• _Problem details_:
List every term that the text on service level metrics below formally defines.

Implementing SLI, SLO, and SLA metrics lets you objectively measure service quality and customer happiness. More so over, it provides a common set of terminologies between different functions like business, product and engineering within an org. Engineering time is a scarce resource within any organization, but everyone feels like their problem is a burning problem. SLOs make such conversations more data-driven because everyone understands the business consequences of breaching SLOs, while solving internal conflicts also makes you more customer-obsessed by providing meaningful abstractions that enable meaningful and actionable alerting.

Before diving deep into the implementation details, we should clarify the definitions as they can be fairly confusing and sometimes be used interchangeably.

Service Level Indicator (SLI): An SLI is a carefully defined quantitative measure (usually metric) of some aspect of the level of service that is provided, e.g. tail latency or error rate at the moment.
Service Level Objective (SLO): An SLO is an objective for how often you can afford it to fail. A target value or range of values for a service level that an SLI measures. SLO is often quite restrictive at the start and adjusted later on. It’s helpful not only to finalize SLA later on but also to set development goals.
Service Level Agreement (SLA): An SLA is a business contract that includes consequences for violating the SLO or a slightly relaxed version of the SLO.
Error budget: Tolerance for failed events over a period determined by SLO. This is 100% minus the SLO over a certain time frame, e.g. one month.

Alerting on Observability data

Alerting on Observability data provides users with the ability to detect issues in the system that is being monitored. Before the widespread adoption of metrics collection, most software systems relied solely on logs to troubleshoot and triage problems and gain visibility into their systems. In addition to log search and dashboard, logs and probes served as the primary alert source for many teams and tools. This method still exists today in many modern observability systems but generally should be avoided in favour of alerting on time series metrics. More specifically, we'll look at using your defined SLOs and error budgets to perform actionable alerting.

• _Provided data_:
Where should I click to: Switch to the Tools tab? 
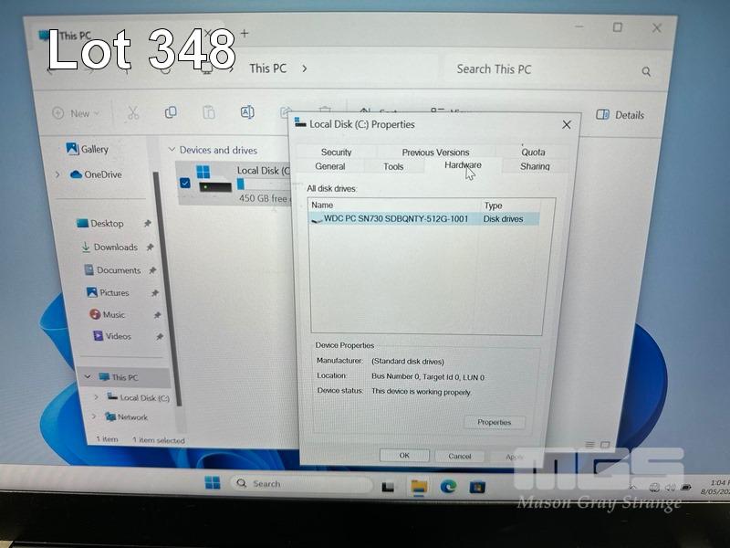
---
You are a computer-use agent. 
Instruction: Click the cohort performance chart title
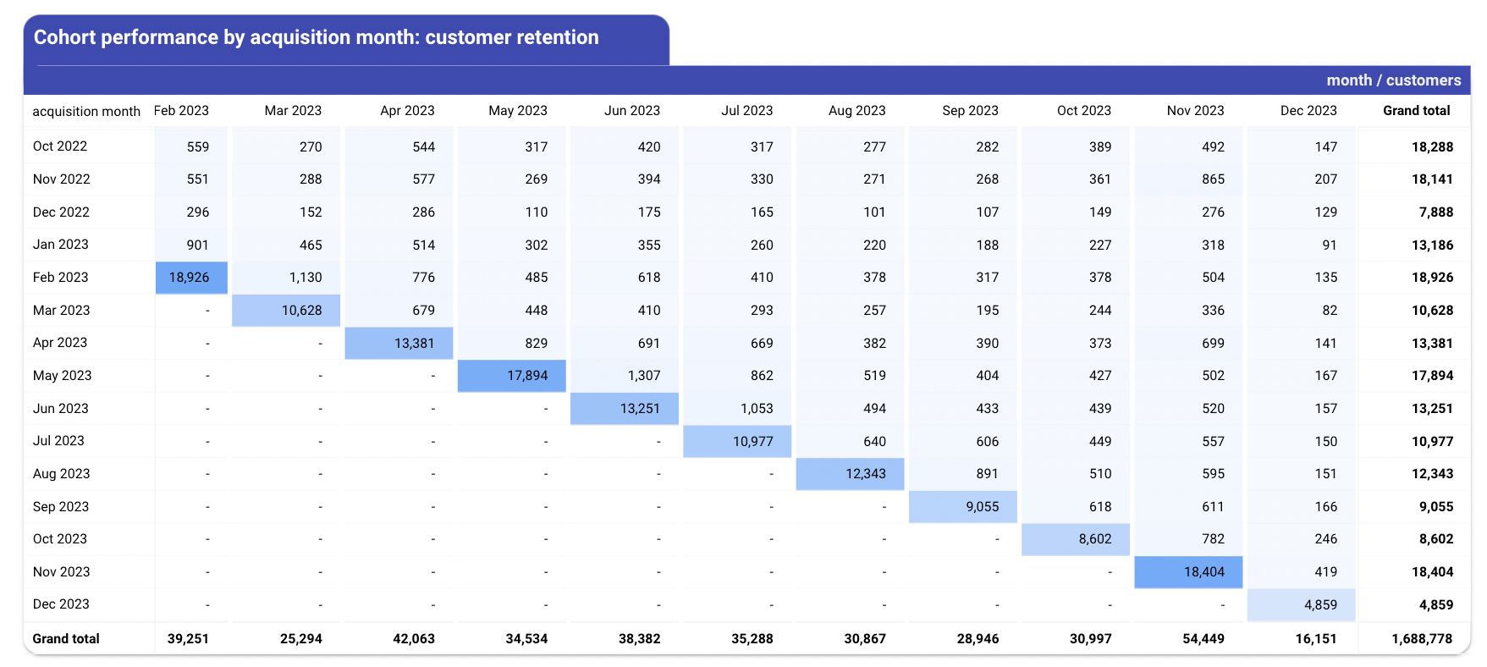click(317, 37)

• _Worked solution_:
- Service Level Indicator (SLI)
- Service Level Objective (SLO)
- Service Level Agreement (SLA)
- Error budget